Des recoupements révélateurs
Les enjeux de protection des données sont d’autant plus importants que le Big Data a tendance à regrouper une multitude d’informations qui peuvent permettre des recoupements révélant des informations qui se voulaient confidentielles. Par exemple, lorsque des données pharmaceutiques anonymisées sont recoupées avec des données génétiques et des informations sur les habitudes alimentaires des patients, la finalité médicale est pertinente. En revanche, le recoupement pourrait permettre de déduire des habitudes alimentaires en fonction des origines ethniques des personnes qui pourraient intéresser des groupes agroalimentaires.
Pourquoi tout conserver à tout prix est une erreur
Voilà pourquoi la question de conserver aveuglément une multitude de données nichées dans des contrats, des factures, des devis, des documents de travail, etc., mérite d’être posée. Beaucoup de collaborateurs pensent, souvent à tort, que toutes ces informations un jour ou l’autre serviront. Or, ce n’est pas le cas. Résultats : toutes ces données se retrouvent éparpillées un peu partout au sein des outils informatiques, sans que personne ne sache ce qu’ils abritent et si elles sont importantes pour l’entreprise.
L’importance d’une politique de gestion de l’information
S’ajoute à cela, le fait que bon nombre d’entreprises n’ont toujours pas mis en place de gouvernance de l’information. Alors qu’il est pourtant essentiel pour elles de savoir où se trouve leur patrimoine informationnel, mais aussi de savoir le trier, et surtout de cartographier les risques. La gouvernance est la pierre angulaire de toute gestion saine et efficace de l’information, quel que soit le type de données. Plus celles-ci sont stratégiques et transverses, plus la gouvernance appliquée devra être forte et exhaustive. A l’inverse, même pour les dark data, les cataloguer à minima et répertorier leur localisation permettra de prendre conscience de leur existence et ainsi de pouvoir les utiliser.
Des technologies et de l’humain
Les dark data étant pour la plupart soit très difficiles d’accès, soit semi ou non structurées, elles nécessitent des compétences et des techniques particulières (data science, NLP, IA, ML, etc.) pour en tirer profit. Les outils technologiques peuvent aider, mais ne permettent pas d’adresser intrinsèquement, sans ajout d’intelligence humaine, la variété des usages qu’il est possible de faire de ces données.
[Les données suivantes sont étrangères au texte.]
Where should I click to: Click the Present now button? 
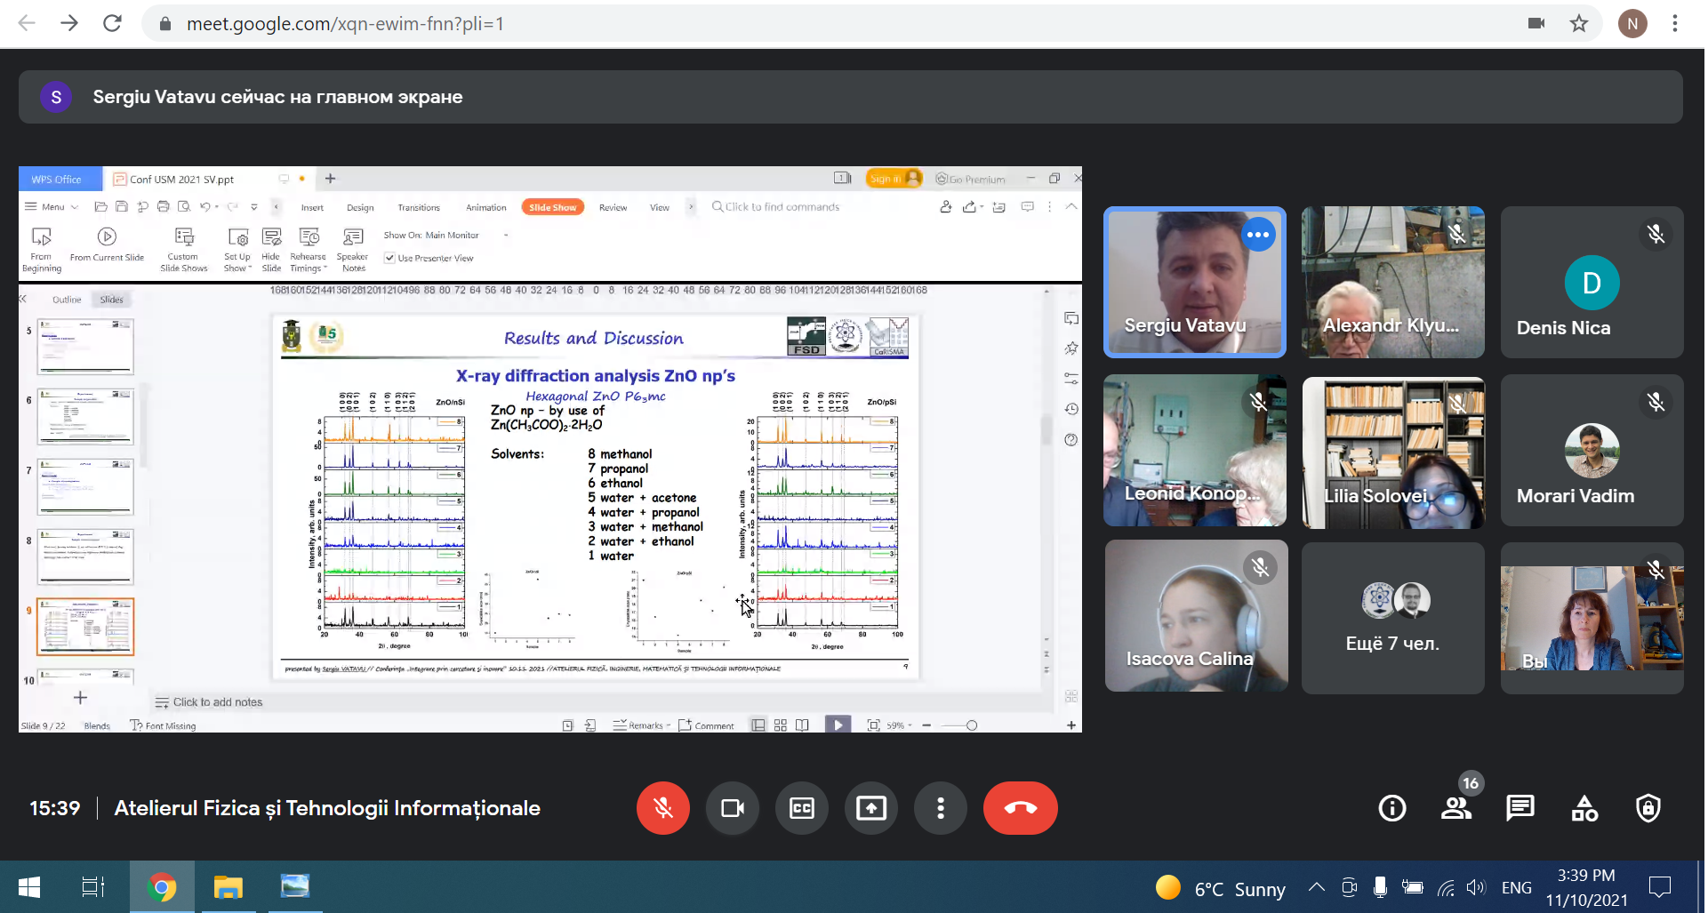870,808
En revanche, ils peuvent être particulièrement accélérateurs dans la collecte, l’exploration et le pré-traitement de ces données.
In fine tous les métiers doivent être sensibilisés à cette question, car ce vrac numérique est constitué de leur propre production. Il est donc urgent d’évangéliser les producteurs à ces enjeux documentaires et aux dangers potentiels des dark data.